The murderers, who treated the English police as if they were the Okhrana, the notorious Tsarist secret police service, managed to escape, but in the subsequent manhunt they were discovered to be of Latvian origin. Eventually they were found, holed up at 100 Sydney Street, a three-floored tenement near a brewery. Peter the Painter was believed to be there. This time the police came armed. Thus began the Siege of Sydney Street.
The details given by Bloom in his account are really quite startling, almost amusingly so. Police incompetence is nothing new, but it’s the naïveté of the time that it’s most astonishing, a time of greater innocence, a time when criminals, even foreign criminals, were expected to understand the rules, the gamesmanship. Inspector Wensley, head of the Whitechapel force, began proceedings at Sydney Street by sending some officers to knock on the door, seemingly having learned nothing from the Houndsditch incident.

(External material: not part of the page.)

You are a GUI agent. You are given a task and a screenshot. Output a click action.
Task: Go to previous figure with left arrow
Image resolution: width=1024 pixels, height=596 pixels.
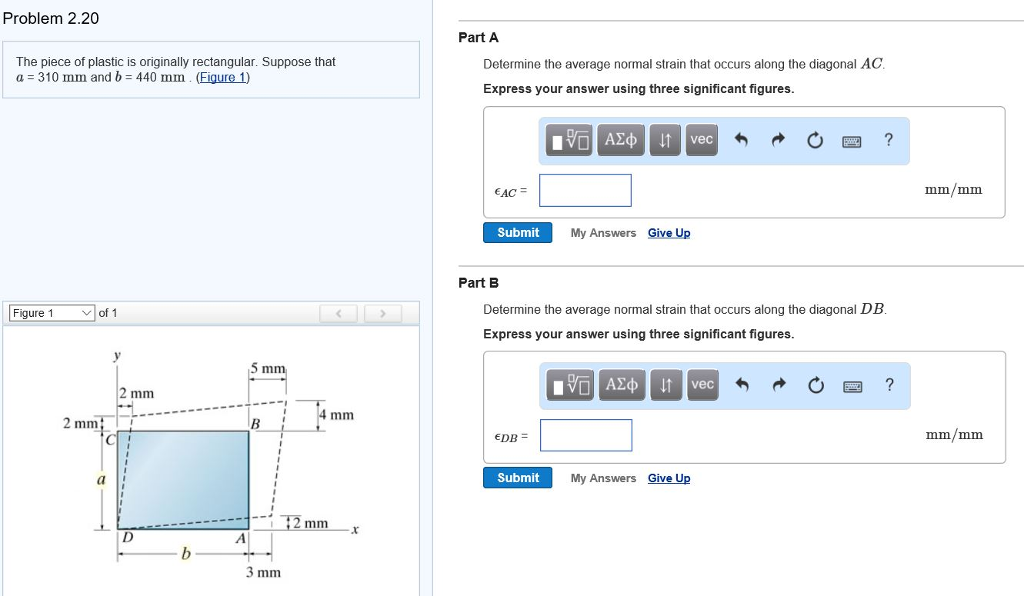point(339,314)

When answer came there none they even threw pebbles at the window! These pebbles were greeted by gunfire, wounding one officer. Things now went from understatement to overkill.

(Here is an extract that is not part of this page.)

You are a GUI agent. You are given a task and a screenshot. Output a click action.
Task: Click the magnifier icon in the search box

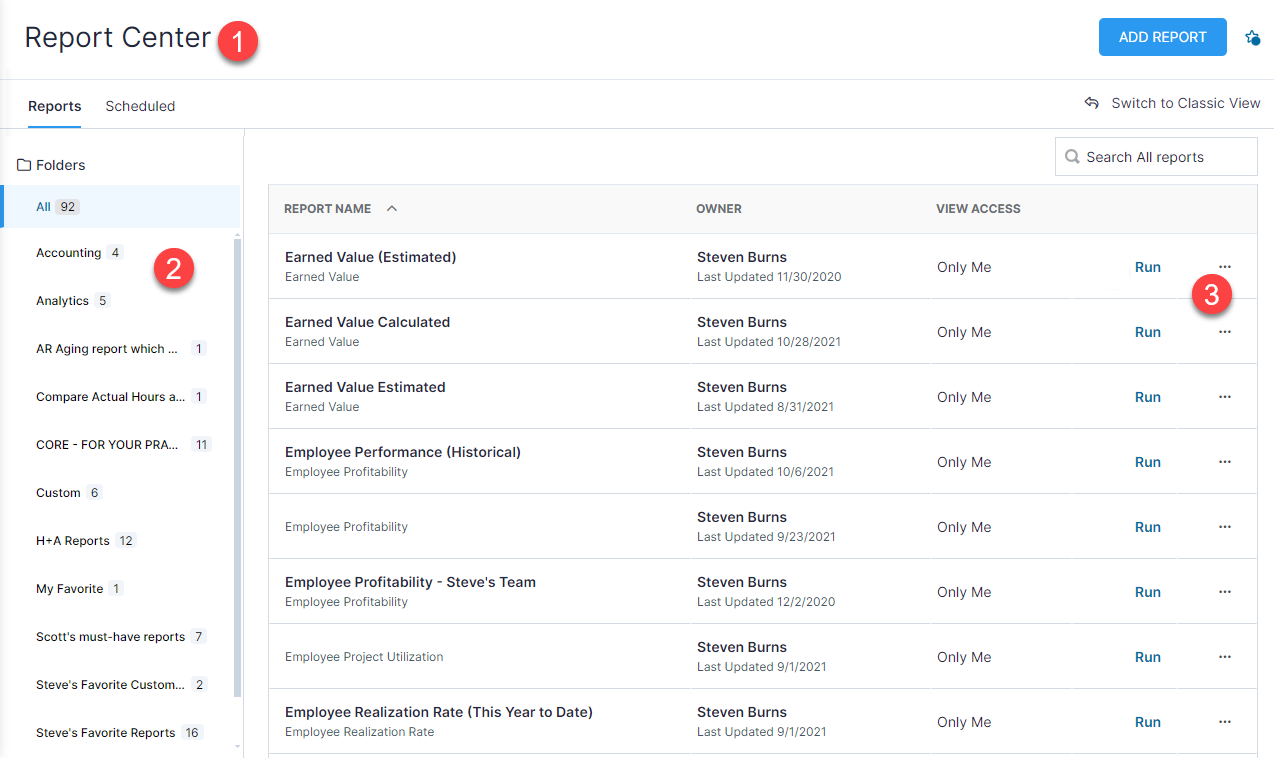(x=1072, y=157)
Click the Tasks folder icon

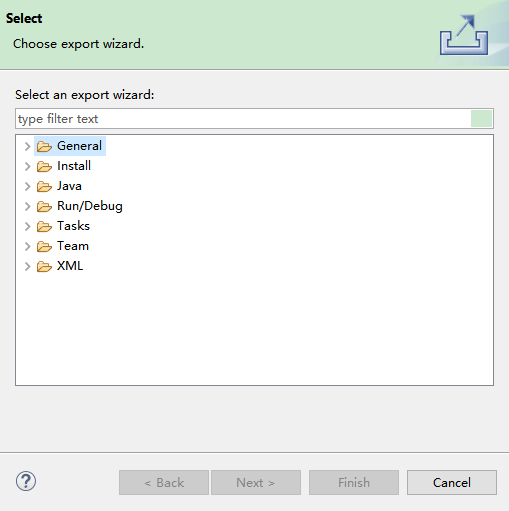pos(44,226)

Winston Churchill, then Home Secretary, was asked to provide military support. He did, and he also provided himself, helpfully armed, to be greeted by onlookers with shouts of “Oo let ‘em in”, an expression of their anger over lax immigration policy. He was also unwise enough to allow himself to be caught on film, later the cause of condescending comment in the foreign press, including the Russian and German, who offered helpful hints on modern policing methods!
The siege lasted for more than five hours, coming to an end in a shoot-out, with the building on fire. In the ruins the bodies of two men were found – Fritz Svaars and Joseph Sokolow. There was no sign of Peter the Painter.

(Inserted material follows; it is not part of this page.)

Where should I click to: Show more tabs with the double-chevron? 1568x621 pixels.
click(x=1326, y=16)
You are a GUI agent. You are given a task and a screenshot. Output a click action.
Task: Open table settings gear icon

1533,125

Peter, like Jack the Ripper, was never to be caught. For a long time his presence was so elusive that questions were raised over his very existence. The problem here is that Russian revolutionaries were in the habit of using a huge number of code names and aliases. Lenin and Stalin had dozens before alighting on their final forms. Some of the more obscure figures are therefore almost impossible to trace. But, in the end, Peter was traced, although it took almost a hundred years. Discovered, yes, but in such a way that the mystery deepens even further.
In 2009 British scholars working in the Latvian archives managed to piece together the story of one Peter Piatkow, who also went by the name of Janis Zhaklis, a house painter and dedicated Bolshevik. Even before coming to London he had been involved in robbings and shootings in his native Latvia, then a province of the Russian Empire. As with so many others in the shady revolutionary underground, it’s also possible that he was working as a double-agent for the Okhrana.
But that’s it; there is nothing more. After 1911 Peter the Painter vanishes from history. It still cannot be proved that he was head of the Sydney Street gang or not; it cannot be proved that he was even there. There is just one tiny and intriguing fact, that of an unnamed prisoner in Stalin’s gulags who, as late as the 1950s, told intimate and detailed tales of the activities of the Bolshevik underground in London. Was this Peter the Painter? Alas, we will never know. There are some mysteries that history never reveals.